WHAT THE TASK REQUIRES. Find the line containing "Aceitar Cookies (1010, 2532)", then print it and each following line through the end of the records, exactly and with nothing added; leave out any pictures.

#####

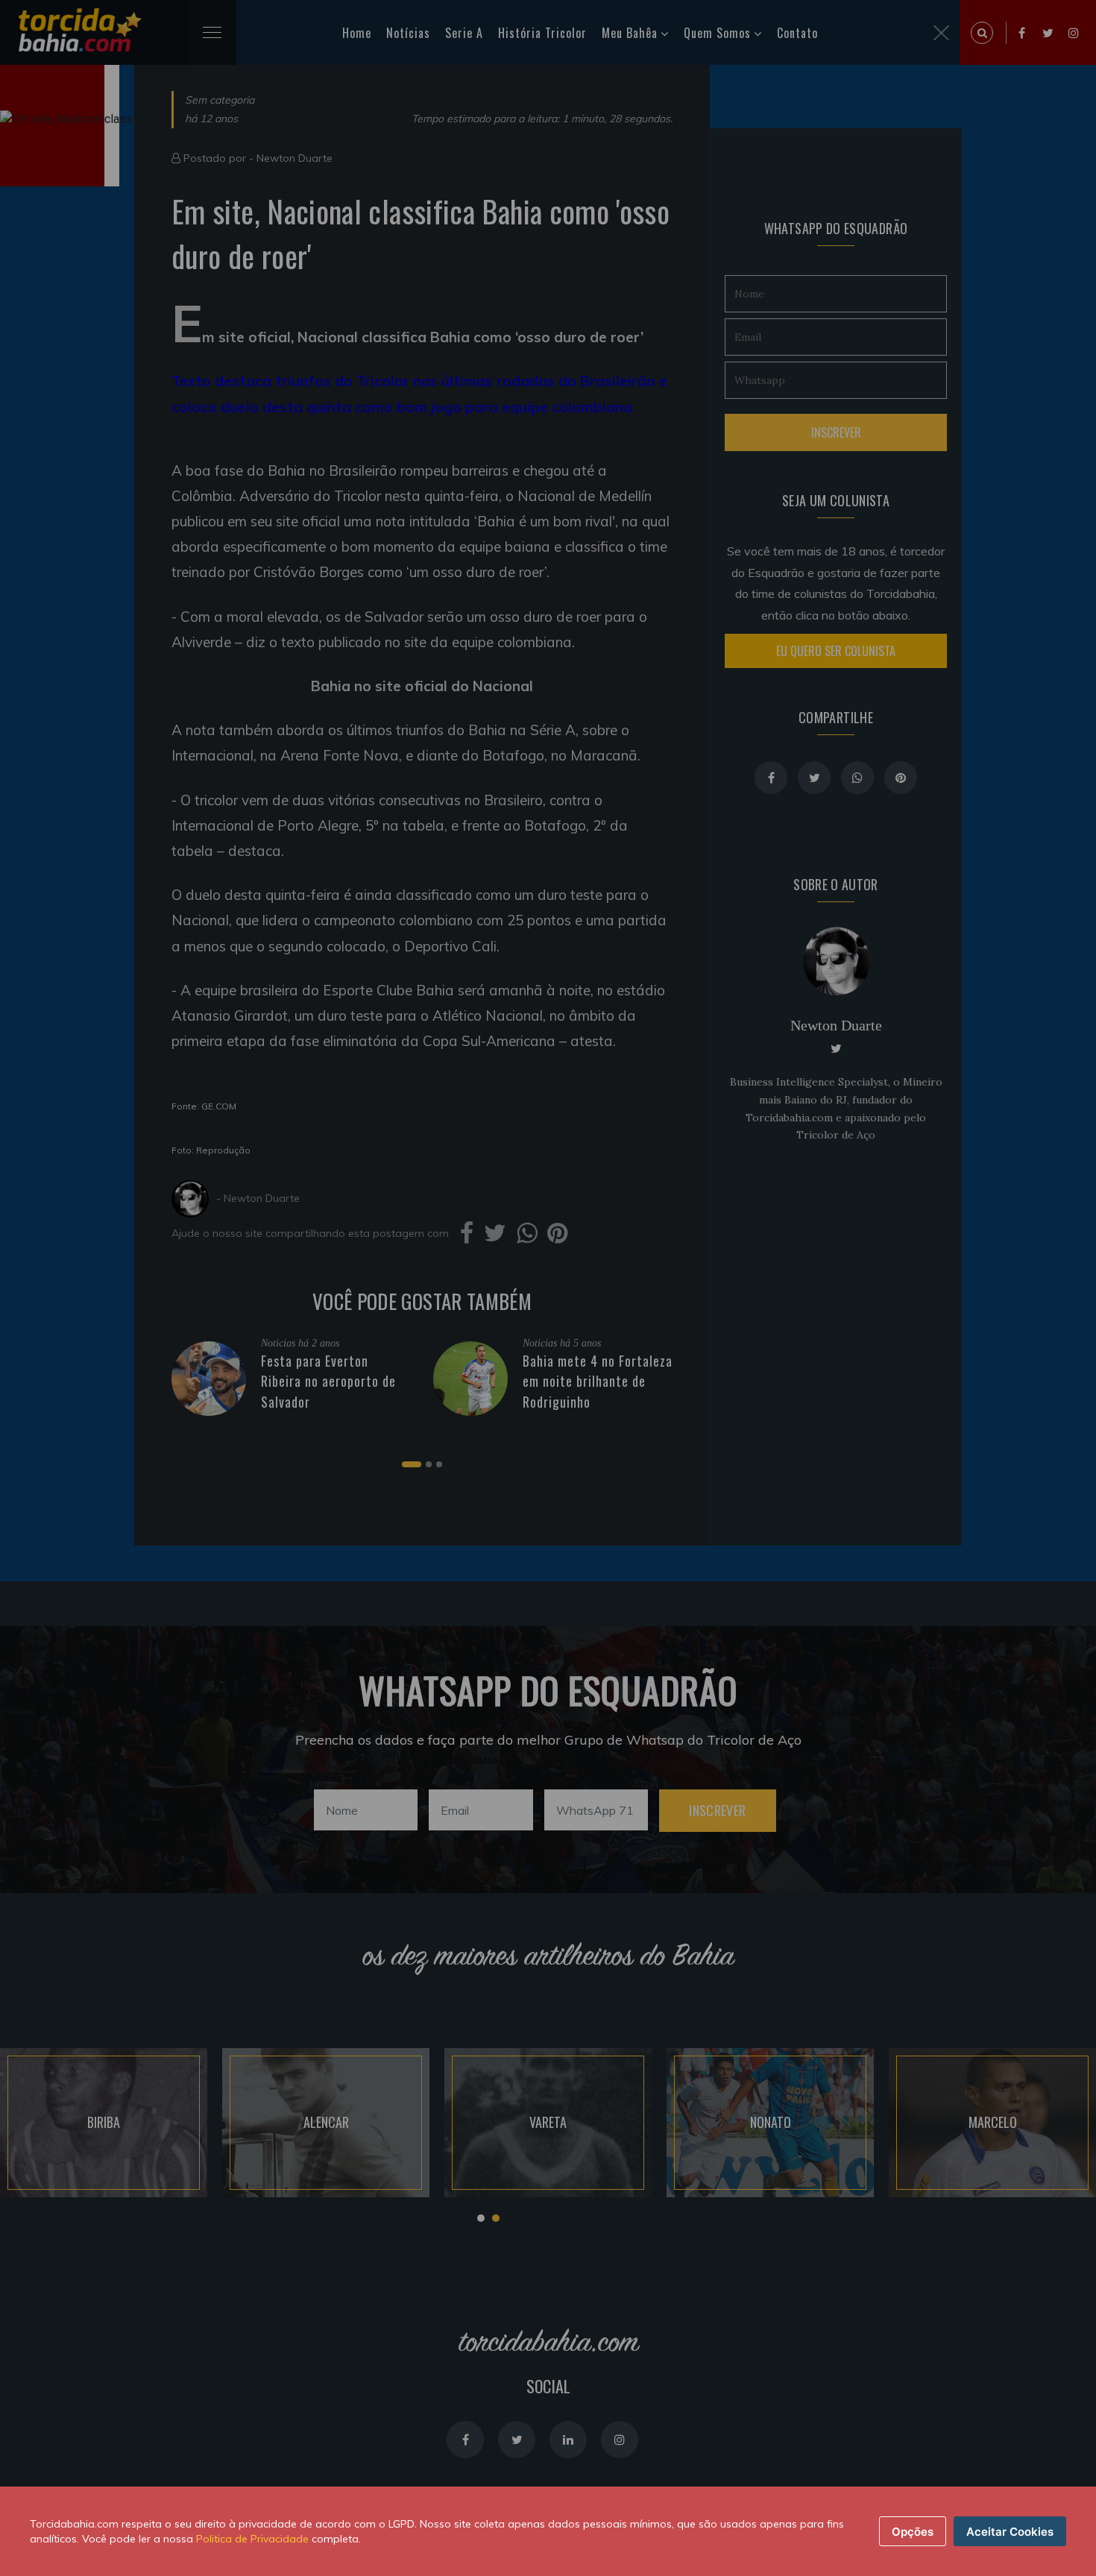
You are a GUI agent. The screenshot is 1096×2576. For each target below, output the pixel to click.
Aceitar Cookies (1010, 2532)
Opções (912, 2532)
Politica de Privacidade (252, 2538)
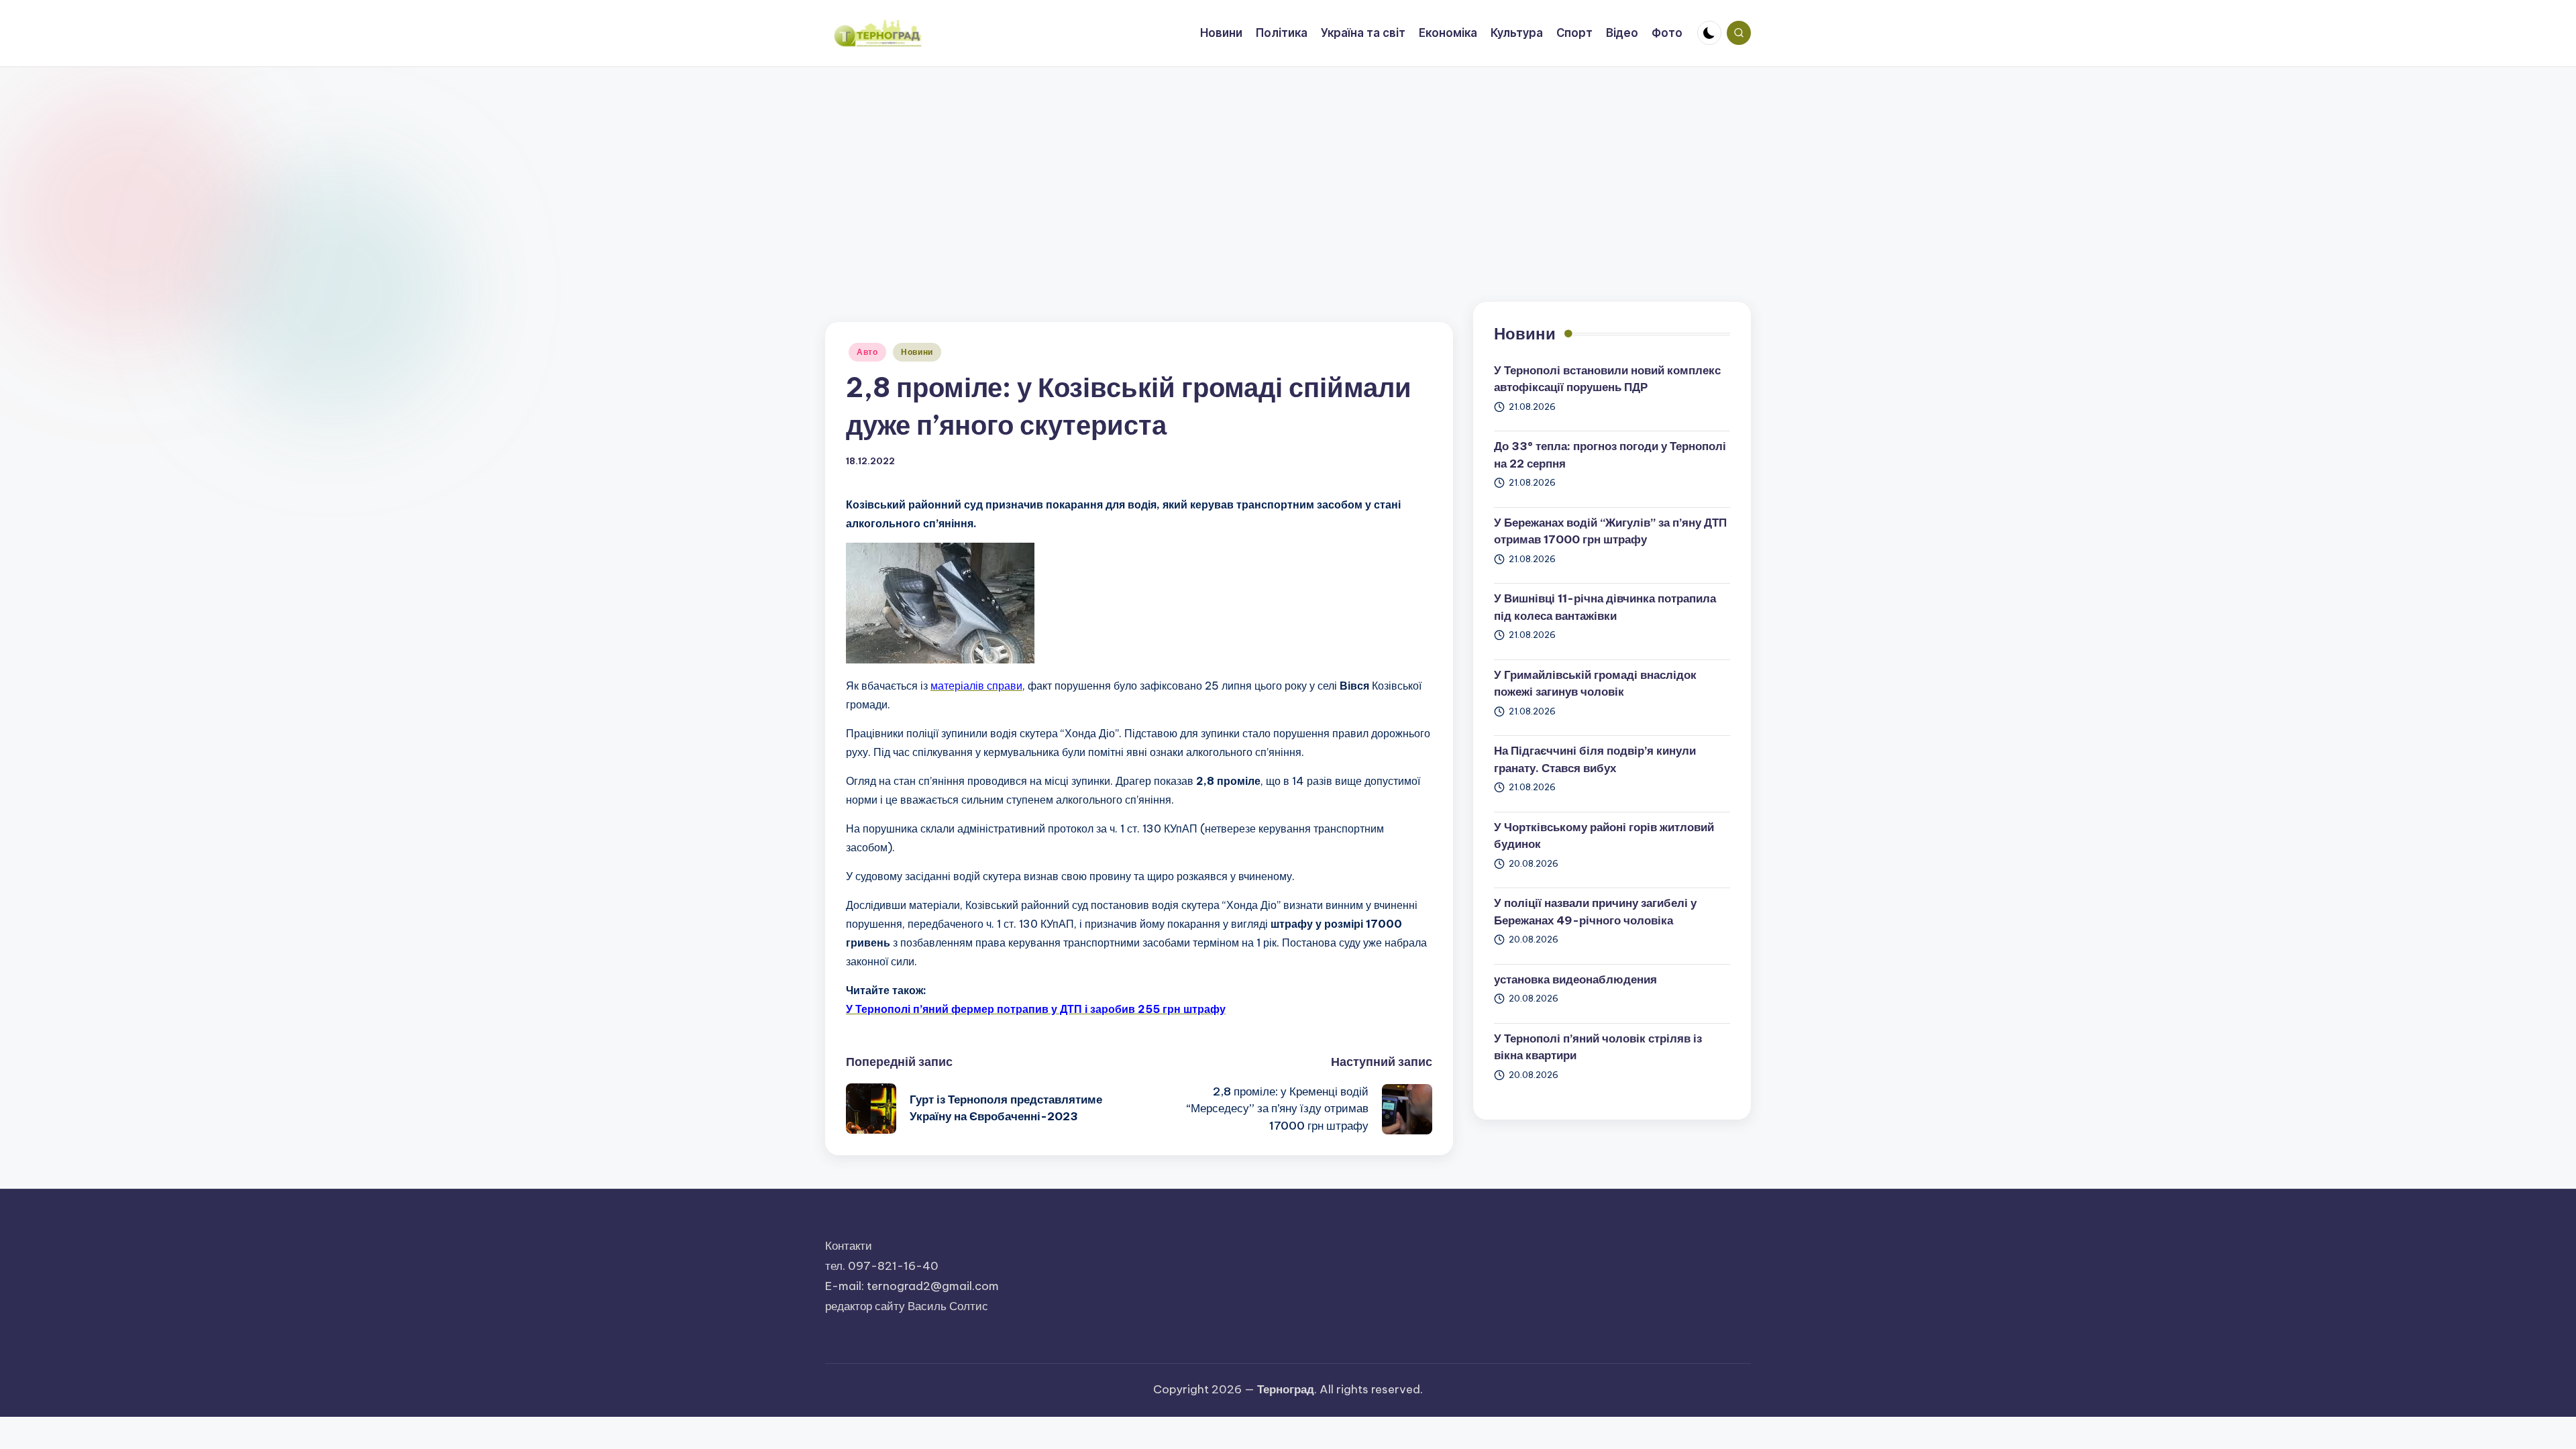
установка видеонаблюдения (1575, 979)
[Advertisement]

#####

RESULT OF THIS TASK.
Aceitar Cookies (1010, 2532)
Opções (912, 2532)
Politica de Privacidade (252, 2538)
установка видеонаблюдения (1575, 979)
[Advertisement]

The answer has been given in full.